Work to be completed:
Output all of the records word for word and drop the images.

Data listing:

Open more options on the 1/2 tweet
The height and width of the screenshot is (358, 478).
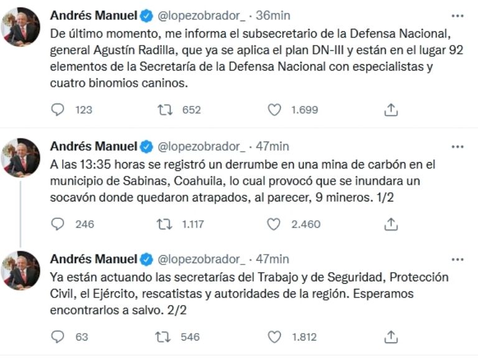click(x=457, y=147)
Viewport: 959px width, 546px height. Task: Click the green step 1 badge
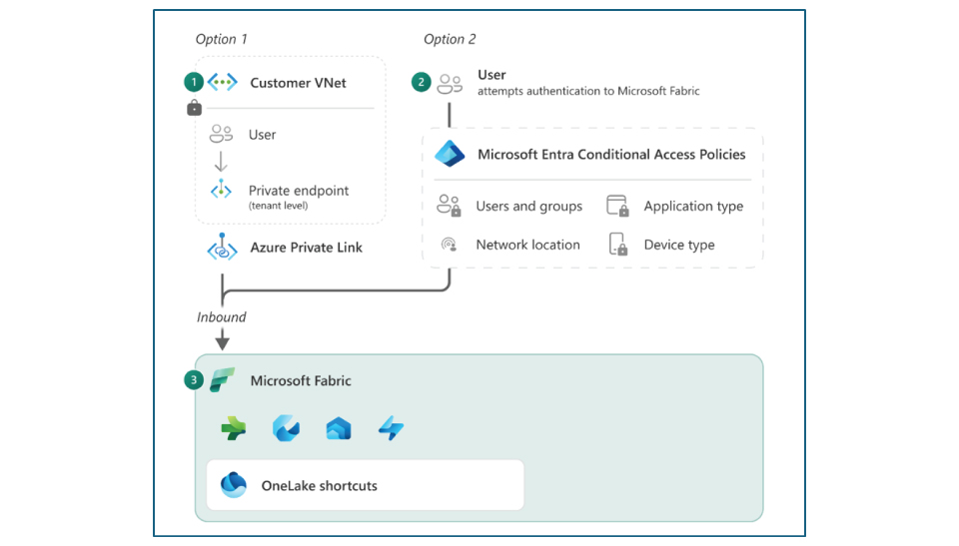(195, 82)
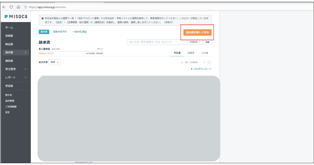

Written response:
Open more options on the 1/2 tweet
The height and width of the screenshot is (358, 478).
click(x=457, y=147)
Viewport: 959px width, 546px height. Task: Click the green step 1 badge
(195, 82)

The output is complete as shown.